___ EXERCISE PASSAGE

Responses to Rasterbator

After making the work on my bedroom walls I found it difficult to get going again – may have been the feeling of having a completed artwork and may have been the feeling of having to prioritise contextual research.

I have continued to think about the immersive/performative nature of the bedroom installation and how to work sound into it – I took a recording of one of Boris Johnson’s Coronavirus Specials where he and Professor Van Tam were talking about the need to isolate and restrict outdoor activity. I thought this suited the space and made a direct connection to WAWWA as a theme, however I would need to consider how this could be presented virtually.

I’ve found it difficult writing and keeping to the SOI (not convinced as I’m writing it and not keeping to it as I’m working), so I mind-mapped what I have researched/produced to try bringing me back to theme. This brought me to navigation, displacement and reference points as key phrases.

Beginning my first visual response I picked up on the uniform grid layout and how this had relevance to place, mapping, navigation and potentially to displacement. Using an instructional youtube video I began folding the unused A4 rasterbated sheets into little boxes.

If I were to make these from all the sheets on the wall that would be about 100 – could I use them as containers for transporting materials from Calton Hill? Could I photograph them on Calton Hill as photographic bricks? I like that they look a bit like public bins – also make me think of pill boxes (day by day uniformity, prescriptive, mental health, restricted).

Without thinking I have entered into another durational, factory-like reproduction experiment and again produced something with a minimal aesthetic (like Donald Judd or Carl Andre in appearance).

______
___ RAW DATA

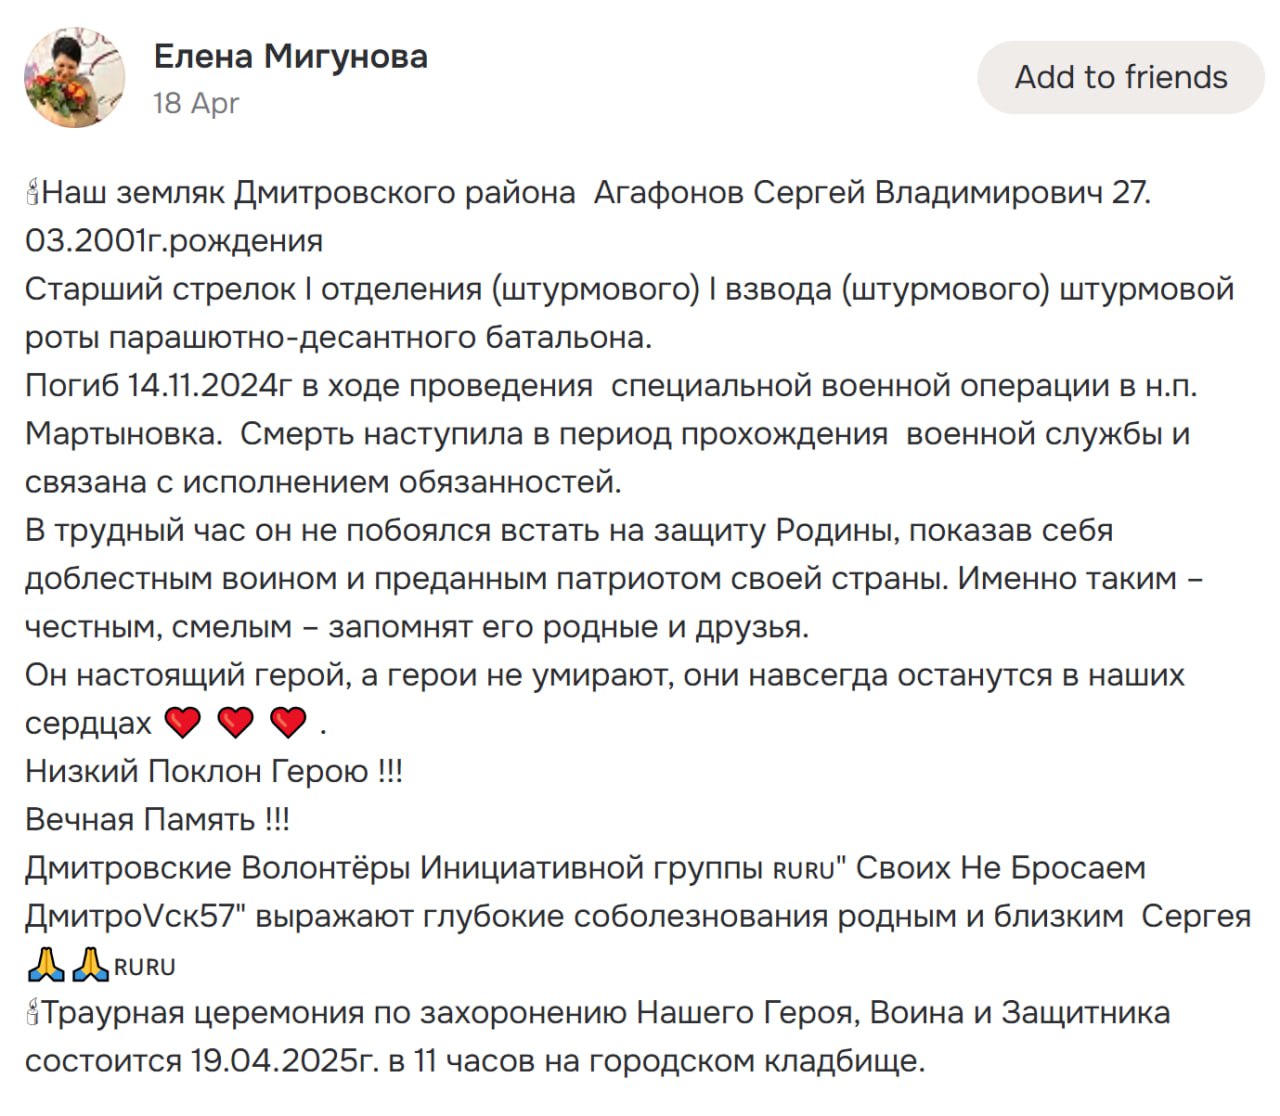Click the second praying hands emoji
This screenshot has width=1280, height=1116.
click(x=91, y=965)
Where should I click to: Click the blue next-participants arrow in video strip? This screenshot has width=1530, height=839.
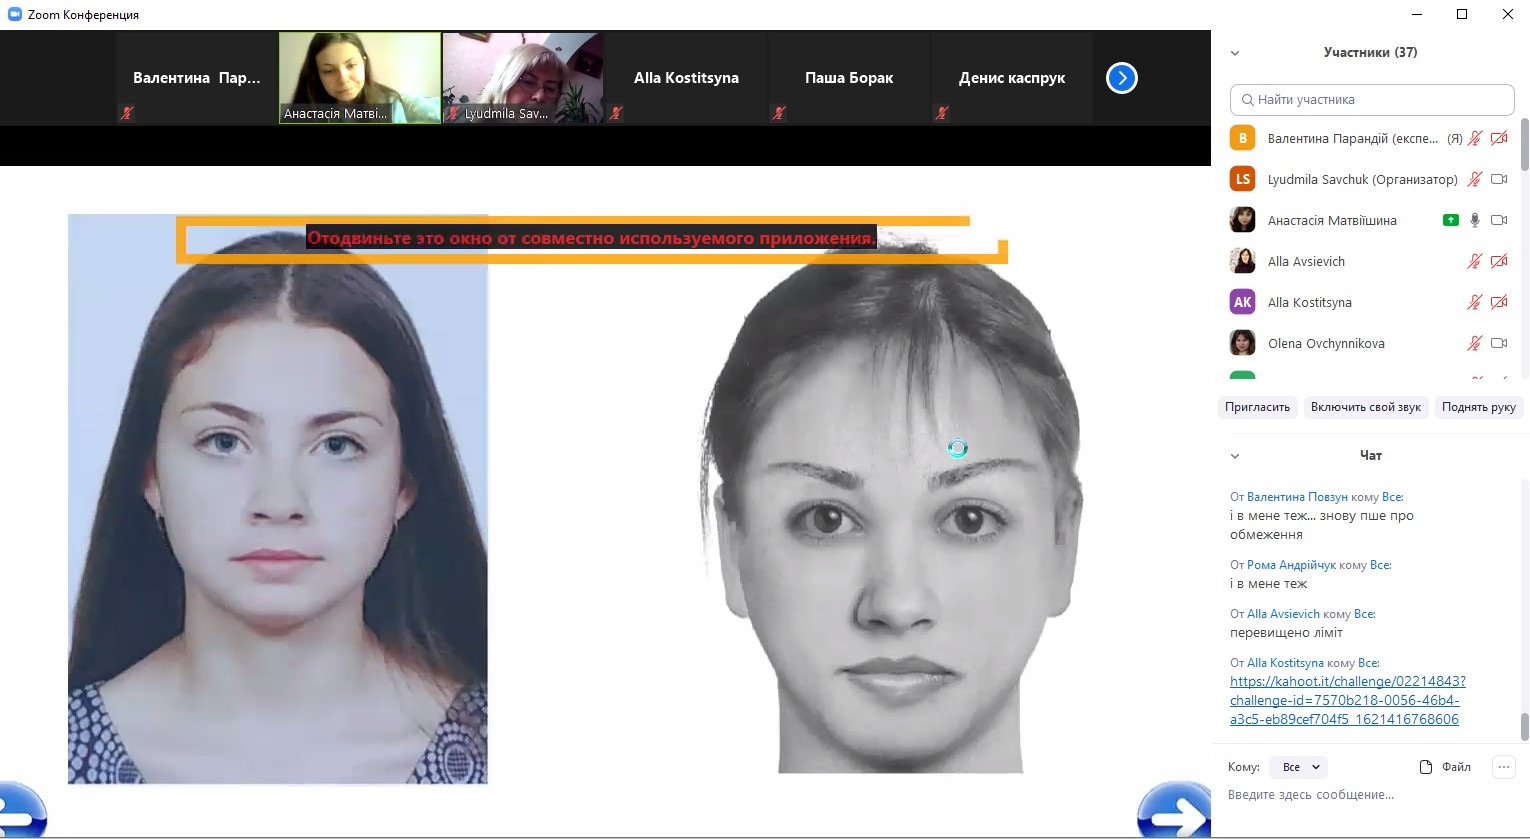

______

WORK INSTRUCTIONS:
1. From the post on responses to Rasterbator, retype the passage starting with "After making the" and going on through "be presented virtually.".
2. Answer these questions using the post on responses to Rasterbator:
(a) Whose Coronavirus Special did the writer record?
(b) Which three key phrases did the mind map lead to?
(c) What were the unused A4 rasterbated sheets folded into?
The lines here were taken from a different source than the post.

ANSWERS FOR THIS EXERCISE:
1.
After making the work on my bedroom walls I found it difficult to get going again – may have been the feeling of having a completed artwork and may have been the feeling of having to prioritise contextual research.

I have continued to think about the immersive/performative nature of the bedroom installation and how to work sound into it – I took a recording of one of Boris Johnson’s Coronavirus Specials where he and Professor Van Tam were talking about the need to isolate and restrict outdoor activity. I thought this suited the space and made a direct connection to WAWWA as a theme, however I would need to consider how this could be presented virtually.

2.
(a) Boris Johnson's
(b) Navigation, displacement and reference points
(c) Little boxes